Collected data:
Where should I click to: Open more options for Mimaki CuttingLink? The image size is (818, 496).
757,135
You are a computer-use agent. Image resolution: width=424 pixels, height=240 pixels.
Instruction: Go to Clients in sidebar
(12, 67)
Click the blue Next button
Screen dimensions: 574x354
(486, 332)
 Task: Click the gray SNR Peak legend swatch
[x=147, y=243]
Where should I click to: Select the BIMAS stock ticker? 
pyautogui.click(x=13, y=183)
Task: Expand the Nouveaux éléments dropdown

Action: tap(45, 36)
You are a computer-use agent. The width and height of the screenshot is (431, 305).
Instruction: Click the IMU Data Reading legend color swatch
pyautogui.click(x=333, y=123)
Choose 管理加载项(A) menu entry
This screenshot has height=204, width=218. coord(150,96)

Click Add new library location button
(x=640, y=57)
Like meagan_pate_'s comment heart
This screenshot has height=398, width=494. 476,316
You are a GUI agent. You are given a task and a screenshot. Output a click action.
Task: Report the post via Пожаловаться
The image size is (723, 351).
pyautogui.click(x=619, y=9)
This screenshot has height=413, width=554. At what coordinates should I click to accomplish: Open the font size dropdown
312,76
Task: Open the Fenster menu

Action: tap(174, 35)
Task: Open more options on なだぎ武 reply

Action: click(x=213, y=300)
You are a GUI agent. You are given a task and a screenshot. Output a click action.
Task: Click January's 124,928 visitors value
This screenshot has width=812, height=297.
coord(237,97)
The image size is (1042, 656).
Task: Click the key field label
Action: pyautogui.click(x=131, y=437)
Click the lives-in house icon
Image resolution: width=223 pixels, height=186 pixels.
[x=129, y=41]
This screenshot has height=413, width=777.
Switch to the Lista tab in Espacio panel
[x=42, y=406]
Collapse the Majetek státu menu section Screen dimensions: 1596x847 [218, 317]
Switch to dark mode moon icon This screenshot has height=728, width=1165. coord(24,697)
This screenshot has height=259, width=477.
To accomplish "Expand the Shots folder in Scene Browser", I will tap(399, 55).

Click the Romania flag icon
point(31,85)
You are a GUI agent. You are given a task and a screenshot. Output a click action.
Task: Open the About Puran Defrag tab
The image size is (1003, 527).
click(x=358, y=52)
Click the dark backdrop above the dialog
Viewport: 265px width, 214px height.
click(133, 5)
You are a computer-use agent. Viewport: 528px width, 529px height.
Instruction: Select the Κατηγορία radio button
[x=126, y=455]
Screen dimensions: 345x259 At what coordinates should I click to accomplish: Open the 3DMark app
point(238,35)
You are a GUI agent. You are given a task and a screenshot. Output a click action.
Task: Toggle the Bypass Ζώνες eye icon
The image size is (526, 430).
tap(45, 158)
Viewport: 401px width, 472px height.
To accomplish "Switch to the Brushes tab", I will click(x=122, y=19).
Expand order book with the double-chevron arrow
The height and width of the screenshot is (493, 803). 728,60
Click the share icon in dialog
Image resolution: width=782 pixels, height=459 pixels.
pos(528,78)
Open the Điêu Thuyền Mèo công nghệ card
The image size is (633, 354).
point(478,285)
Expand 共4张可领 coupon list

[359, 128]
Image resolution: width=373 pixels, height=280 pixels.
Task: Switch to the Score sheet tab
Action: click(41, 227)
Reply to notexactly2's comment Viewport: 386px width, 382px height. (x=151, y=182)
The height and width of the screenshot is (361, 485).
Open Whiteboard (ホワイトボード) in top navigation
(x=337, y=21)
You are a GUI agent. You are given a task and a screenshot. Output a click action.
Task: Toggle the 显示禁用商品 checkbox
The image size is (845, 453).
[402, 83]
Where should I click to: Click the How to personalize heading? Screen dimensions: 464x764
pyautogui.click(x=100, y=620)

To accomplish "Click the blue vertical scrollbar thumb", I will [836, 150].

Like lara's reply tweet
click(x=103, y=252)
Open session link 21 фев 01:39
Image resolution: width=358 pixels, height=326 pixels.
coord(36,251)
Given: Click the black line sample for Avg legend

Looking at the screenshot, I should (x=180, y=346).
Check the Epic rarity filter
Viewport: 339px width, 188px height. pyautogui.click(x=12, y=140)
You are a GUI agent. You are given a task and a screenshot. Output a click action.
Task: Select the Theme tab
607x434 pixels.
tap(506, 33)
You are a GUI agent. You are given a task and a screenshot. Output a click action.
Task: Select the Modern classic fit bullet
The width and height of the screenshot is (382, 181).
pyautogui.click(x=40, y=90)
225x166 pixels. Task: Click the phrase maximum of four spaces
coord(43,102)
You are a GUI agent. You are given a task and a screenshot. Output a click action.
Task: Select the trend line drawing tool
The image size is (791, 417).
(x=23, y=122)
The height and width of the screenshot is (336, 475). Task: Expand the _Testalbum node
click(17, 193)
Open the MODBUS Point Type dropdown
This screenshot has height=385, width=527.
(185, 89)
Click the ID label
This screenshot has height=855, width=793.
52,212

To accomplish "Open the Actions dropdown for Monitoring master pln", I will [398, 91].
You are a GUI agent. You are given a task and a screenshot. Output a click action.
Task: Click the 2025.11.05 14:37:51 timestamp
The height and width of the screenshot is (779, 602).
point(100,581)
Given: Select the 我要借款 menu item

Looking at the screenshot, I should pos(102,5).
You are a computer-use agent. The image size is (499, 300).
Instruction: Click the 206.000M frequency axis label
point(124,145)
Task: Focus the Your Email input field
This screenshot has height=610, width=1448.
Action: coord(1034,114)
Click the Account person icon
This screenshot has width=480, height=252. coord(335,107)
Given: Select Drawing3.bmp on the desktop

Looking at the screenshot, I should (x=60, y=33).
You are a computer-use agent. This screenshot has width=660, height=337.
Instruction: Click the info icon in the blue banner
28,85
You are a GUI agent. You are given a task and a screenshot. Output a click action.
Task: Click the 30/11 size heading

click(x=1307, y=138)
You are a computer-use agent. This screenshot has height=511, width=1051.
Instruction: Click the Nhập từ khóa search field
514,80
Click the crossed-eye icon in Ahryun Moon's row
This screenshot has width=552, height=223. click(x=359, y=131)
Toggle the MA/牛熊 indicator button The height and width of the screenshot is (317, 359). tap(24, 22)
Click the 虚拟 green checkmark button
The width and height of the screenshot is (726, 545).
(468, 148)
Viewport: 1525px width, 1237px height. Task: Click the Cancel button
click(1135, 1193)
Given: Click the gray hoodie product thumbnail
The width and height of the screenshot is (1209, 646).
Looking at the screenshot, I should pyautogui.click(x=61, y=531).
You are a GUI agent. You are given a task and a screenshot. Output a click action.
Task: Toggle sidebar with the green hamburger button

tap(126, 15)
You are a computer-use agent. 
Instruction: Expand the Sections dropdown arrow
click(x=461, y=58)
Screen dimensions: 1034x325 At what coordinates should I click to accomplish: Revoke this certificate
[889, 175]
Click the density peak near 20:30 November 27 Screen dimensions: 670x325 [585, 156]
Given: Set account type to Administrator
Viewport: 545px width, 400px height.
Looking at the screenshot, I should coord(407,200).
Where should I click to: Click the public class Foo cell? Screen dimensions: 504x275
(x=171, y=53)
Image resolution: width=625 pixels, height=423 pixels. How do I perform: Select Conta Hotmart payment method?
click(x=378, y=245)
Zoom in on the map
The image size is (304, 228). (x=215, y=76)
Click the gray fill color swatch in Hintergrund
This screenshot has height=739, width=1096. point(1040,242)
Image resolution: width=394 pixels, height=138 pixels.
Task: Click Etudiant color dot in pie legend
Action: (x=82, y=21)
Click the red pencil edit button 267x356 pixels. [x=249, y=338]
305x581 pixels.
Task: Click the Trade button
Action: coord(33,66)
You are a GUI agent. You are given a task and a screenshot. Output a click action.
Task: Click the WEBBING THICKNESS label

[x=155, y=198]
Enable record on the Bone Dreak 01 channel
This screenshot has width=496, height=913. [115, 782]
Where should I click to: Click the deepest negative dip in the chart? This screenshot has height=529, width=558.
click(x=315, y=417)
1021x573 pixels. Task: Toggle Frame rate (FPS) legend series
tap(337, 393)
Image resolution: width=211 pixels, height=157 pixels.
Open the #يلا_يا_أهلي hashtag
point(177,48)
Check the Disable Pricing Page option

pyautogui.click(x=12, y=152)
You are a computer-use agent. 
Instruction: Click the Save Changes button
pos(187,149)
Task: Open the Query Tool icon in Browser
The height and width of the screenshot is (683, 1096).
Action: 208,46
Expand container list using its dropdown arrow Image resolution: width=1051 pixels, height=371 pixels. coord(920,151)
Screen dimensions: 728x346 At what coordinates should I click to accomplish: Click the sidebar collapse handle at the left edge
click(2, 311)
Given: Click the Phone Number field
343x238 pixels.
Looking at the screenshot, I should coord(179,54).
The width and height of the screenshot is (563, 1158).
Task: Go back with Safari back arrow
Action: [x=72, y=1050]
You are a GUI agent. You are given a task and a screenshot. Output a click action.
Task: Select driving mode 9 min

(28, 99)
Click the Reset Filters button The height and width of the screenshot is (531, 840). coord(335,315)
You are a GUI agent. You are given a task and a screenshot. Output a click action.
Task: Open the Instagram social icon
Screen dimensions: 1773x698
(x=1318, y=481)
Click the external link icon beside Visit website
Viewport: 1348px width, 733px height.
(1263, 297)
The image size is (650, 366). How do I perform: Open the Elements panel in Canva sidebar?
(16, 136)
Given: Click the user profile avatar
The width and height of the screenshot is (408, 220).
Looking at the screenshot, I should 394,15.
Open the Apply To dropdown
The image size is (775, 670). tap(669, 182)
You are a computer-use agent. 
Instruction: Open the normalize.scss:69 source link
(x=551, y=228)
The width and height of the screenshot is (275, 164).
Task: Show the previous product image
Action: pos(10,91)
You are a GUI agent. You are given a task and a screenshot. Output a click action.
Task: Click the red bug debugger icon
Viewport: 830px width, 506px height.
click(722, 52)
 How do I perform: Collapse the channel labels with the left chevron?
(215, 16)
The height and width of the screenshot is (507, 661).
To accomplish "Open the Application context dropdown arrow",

[Your instructions] Return, exactly as written, only those lines that run from the one with "Screen dimensions: 728x346" to the last line of the data, both of those lines included.

[Solution]
Screen dimensions: 728x346 At what coordinates should I click to accomplish: Click the sidebar collapse handle at the left edge
click(2, 311)
Given: Click the Phone Number field
343x238 pixels.
Looking at the screenshot, I should coord(179,54).
The width and height of the screenshot is (563, 1158).
Task: Go back with Safari back arrow
Action: [x=72, y=1050]
You are a GUI agent. You are given a task and a screenshot. Output a click action.
Task: Select driving mode 9 min

(28, 99)
Click the Reset Filters button The height and width of the screenshot is (531, 840). coord(335,315)
You are a GUI agent. You are given a task and a screenshot. Output a click action.
Task: Open the Instagram social icon
Screen dimensions: 1773x698
(x=1318, y=481)
Click the external link icon beside Visit website
Viewport: 1348px width, 733px height.
(1263, 297)
The image size is (650, 366). How do I perform: Open the Elements panel in Canva sidebar?
(16, 136)
Given: Click the user profile avatar
The width and height of the screenshot is (408, 220).
Looking at the screenshot, I should 394,15.
Open the Apply To dropdown
The image size is (775, 670). tap(669, 182)
You are a computer-use agent. 
Instruction: Open the normalize.scss:69 source link
(x=551, y=228)
The width and height of the screenshot is (275, 164).
Task: Show the previous product image
Action: pos(10,91)
You are a GUI agent. You are given a task and a screenshot. Output a click action.
Task: Click the red bug debugger icon
Viewport: 830px width, 506px height.
click(722, 52)
 How do I perform: Collapse the channel labels with the left chevron?
(215, 16)
The height and width of the screenshot is (507, 661).
To accomplish "Open the Application context dropdown arrow",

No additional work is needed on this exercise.